たまたま人数分の部屋が空いていたので、一人ずつ別々の部屋に泊まることになったのだ。
…のはいいんだけど。
『この宿屋汚過ぎでしょ!何なんだあの窓は!もう囚人気分だよ!』
それにさっきのゼシカさんも。
あれ手から火出てたよね。
見間違いなんかじゃない。この目でバッチリ見た。
他の人だって剣みたいなの持ってた。
服装だって明らかに時代遅れ。別世界らしさまで感じる。
何なのここ。
怖いよ…。
今頃家ではどうなっているんだろう。
お父さんとお母さん、どうしてるかな…。
そんなことをもやもやと考えている内に、鼻の奥がつんとなり、目元がじわりと熱くなるのを感じた。
『…っ…』
コンコンッ
エイト「ミキ?入ってもいい?」
『…!は、はい!どうぞ!』
ノック音と共に聞こえたエイトさんの声に、私は慌てて涙を拭いた。
ここまで良くしてもらっている相手にこんな姿を見せるわけにはいかない。
ガチャッ
しかし、扉を開けて中に入って来たエイトさんは私を見た途端ハッとした表情になった。
エイト「泣いてたの…?」
『な、泣いてません。

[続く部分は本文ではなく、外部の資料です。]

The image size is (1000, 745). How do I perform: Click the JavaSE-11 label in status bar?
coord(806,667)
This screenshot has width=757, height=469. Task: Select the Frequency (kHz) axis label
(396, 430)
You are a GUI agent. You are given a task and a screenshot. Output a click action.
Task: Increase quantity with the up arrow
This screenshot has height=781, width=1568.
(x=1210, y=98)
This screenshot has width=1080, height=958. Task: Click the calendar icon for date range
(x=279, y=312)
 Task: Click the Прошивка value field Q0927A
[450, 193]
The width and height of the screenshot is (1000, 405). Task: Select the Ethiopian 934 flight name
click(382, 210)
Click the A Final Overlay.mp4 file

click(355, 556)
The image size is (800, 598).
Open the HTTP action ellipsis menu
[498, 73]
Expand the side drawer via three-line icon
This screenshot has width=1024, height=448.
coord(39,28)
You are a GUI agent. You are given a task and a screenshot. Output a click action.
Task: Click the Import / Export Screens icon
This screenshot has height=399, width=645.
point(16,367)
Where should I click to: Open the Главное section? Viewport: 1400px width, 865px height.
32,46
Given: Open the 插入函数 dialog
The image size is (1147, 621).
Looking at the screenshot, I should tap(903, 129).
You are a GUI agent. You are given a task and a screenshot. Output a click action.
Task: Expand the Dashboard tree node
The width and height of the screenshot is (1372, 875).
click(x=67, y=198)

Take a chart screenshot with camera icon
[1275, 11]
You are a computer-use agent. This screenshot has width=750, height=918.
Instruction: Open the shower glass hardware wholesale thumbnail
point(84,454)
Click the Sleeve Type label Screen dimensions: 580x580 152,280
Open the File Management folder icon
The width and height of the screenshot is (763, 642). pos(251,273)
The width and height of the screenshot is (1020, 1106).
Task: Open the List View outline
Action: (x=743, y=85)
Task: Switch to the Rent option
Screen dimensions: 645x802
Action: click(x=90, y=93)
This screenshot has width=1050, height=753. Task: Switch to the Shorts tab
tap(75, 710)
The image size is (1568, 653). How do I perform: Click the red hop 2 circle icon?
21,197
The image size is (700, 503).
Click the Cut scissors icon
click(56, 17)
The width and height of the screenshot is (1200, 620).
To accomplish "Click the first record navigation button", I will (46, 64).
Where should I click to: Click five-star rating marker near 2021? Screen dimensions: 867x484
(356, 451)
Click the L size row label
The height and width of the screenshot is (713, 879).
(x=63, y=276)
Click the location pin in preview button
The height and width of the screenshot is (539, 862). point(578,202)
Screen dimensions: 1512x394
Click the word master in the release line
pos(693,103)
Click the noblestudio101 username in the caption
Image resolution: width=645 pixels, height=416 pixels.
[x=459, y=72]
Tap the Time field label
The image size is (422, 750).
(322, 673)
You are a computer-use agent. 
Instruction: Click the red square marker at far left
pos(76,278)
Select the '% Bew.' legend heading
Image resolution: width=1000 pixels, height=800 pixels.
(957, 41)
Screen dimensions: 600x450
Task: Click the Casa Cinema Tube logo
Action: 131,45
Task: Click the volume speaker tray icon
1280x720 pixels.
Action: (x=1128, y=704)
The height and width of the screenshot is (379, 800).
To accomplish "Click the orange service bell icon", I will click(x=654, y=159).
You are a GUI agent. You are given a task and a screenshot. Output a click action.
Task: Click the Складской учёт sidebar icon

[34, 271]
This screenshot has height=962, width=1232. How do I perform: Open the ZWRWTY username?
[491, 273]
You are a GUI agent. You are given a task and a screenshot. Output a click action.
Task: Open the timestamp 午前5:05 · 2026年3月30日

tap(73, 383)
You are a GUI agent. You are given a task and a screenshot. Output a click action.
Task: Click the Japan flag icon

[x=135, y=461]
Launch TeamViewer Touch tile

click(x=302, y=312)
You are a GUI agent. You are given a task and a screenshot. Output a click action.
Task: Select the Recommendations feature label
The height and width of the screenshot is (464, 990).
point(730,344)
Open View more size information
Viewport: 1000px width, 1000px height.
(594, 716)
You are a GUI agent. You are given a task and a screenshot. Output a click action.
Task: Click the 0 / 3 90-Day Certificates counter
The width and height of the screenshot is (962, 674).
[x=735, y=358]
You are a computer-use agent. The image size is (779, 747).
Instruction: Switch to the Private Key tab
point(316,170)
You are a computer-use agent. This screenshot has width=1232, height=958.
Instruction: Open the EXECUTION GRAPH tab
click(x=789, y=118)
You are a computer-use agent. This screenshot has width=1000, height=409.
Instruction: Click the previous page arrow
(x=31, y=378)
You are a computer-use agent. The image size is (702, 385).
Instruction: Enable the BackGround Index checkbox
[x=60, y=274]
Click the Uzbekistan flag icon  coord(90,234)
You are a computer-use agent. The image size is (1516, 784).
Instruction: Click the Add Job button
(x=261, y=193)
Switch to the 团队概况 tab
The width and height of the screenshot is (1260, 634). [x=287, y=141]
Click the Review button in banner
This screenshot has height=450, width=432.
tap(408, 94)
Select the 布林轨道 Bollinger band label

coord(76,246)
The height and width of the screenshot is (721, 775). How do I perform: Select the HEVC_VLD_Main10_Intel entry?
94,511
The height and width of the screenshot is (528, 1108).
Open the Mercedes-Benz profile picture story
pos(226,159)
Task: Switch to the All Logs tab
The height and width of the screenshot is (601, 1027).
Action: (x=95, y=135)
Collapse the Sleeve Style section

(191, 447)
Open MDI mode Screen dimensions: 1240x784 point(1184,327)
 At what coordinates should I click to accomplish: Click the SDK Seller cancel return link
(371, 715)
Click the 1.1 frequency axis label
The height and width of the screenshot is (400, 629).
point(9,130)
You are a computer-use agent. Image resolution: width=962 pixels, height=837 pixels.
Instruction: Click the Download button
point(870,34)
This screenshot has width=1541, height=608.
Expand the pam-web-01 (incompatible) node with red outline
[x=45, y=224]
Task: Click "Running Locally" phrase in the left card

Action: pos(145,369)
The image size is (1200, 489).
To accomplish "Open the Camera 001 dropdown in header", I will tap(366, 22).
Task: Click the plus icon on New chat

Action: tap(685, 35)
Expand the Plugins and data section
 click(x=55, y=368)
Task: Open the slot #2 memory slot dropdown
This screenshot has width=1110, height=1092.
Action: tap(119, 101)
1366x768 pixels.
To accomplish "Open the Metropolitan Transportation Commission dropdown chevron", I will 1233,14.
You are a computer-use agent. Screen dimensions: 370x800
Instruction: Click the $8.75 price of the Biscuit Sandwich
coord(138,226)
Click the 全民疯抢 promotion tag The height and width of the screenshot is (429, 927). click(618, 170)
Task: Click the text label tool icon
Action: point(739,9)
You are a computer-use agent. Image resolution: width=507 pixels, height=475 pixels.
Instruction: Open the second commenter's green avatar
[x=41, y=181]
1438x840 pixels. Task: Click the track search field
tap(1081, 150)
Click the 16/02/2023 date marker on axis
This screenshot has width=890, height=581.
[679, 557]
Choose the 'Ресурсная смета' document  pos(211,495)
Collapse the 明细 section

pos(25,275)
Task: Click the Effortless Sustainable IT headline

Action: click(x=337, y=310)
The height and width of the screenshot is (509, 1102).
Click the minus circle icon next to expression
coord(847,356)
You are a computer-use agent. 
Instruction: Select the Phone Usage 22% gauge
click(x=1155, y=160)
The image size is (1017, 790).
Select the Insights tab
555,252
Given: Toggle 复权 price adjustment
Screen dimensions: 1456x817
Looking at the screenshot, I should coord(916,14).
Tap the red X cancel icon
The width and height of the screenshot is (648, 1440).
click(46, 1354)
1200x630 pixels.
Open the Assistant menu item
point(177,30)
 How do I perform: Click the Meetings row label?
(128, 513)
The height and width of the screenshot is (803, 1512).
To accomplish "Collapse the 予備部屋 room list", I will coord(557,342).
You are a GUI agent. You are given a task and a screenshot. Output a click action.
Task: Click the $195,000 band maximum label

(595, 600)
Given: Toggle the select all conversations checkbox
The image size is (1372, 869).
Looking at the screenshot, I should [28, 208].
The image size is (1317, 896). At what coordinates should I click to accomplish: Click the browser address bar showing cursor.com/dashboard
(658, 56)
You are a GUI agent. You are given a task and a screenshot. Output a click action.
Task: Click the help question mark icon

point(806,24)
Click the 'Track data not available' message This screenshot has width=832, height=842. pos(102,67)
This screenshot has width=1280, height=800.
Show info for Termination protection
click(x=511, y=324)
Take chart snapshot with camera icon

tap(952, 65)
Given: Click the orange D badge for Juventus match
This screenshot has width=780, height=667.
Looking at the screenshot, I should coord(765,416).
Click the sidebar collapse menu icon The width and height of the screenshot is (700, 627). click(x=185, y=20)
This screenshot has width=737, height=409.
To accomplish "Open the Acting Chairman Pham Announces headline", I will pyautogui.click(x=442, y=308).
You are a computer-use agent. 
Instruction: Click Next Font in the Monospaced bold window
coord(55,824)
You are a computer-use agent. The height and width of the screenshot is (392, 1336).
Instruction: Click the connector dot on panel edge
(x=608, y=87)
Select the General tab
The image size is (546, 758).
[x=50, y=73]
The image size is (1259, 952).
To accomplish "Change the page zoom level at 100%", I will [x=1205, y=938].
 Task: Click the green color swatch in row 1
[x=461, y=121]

大丈夫です。』
エイト「嘘つき発見。まだ目が潤んでるよ?」
『こ、これはあくびしただけで…』
泣いていたことが見破られたにも関わらず、尚も否定する私。
すると、エイトさんがいきなり近付いてきて優しく私の背中に腕を回した。
『…っ?!…あ、あの、エイトさん?!』
エイト「そんな我慢しないで。たとえさっき会ったばっかりでもミキがつらい思いしてるのは見てて分かるよ。よかったら僕に話して?」
それからエイトさんはゆっくり体を離して私の目を見た。
その優しさに緊張の糸がほぐれたのか、私も少しだけ笑顔になることができた。
『…っ。ありがとうございます。エイトさん…。』
エイト「あ、僕のことはエイトでいいよ。それと敬語も禁止。」
『で、でも…』
エイト「もし使ったらお仕置きだから。」
え?!お仕置き?!
なんだか怖い単語が聞こえ、ヒヤッとしてしまう。
こ、これは逆らうまい…。
『わ、分かったよ。エイトさ…エイト。』
エイト「よろしい。おしいなー。そのままエイトさんって言ったらお仕置きできたのに。」
あわわわ…
一瞬エイトが別人に見えたのは気のせいだろうか。
ついさっきまでの温厚そうな表情とは打って変わり、黒い雰囲気を漂わせるその笑顔に部屋の温度が少し下がったようだった。
それから私達はかろうじて用意されてる椅子に座って話をすることにした。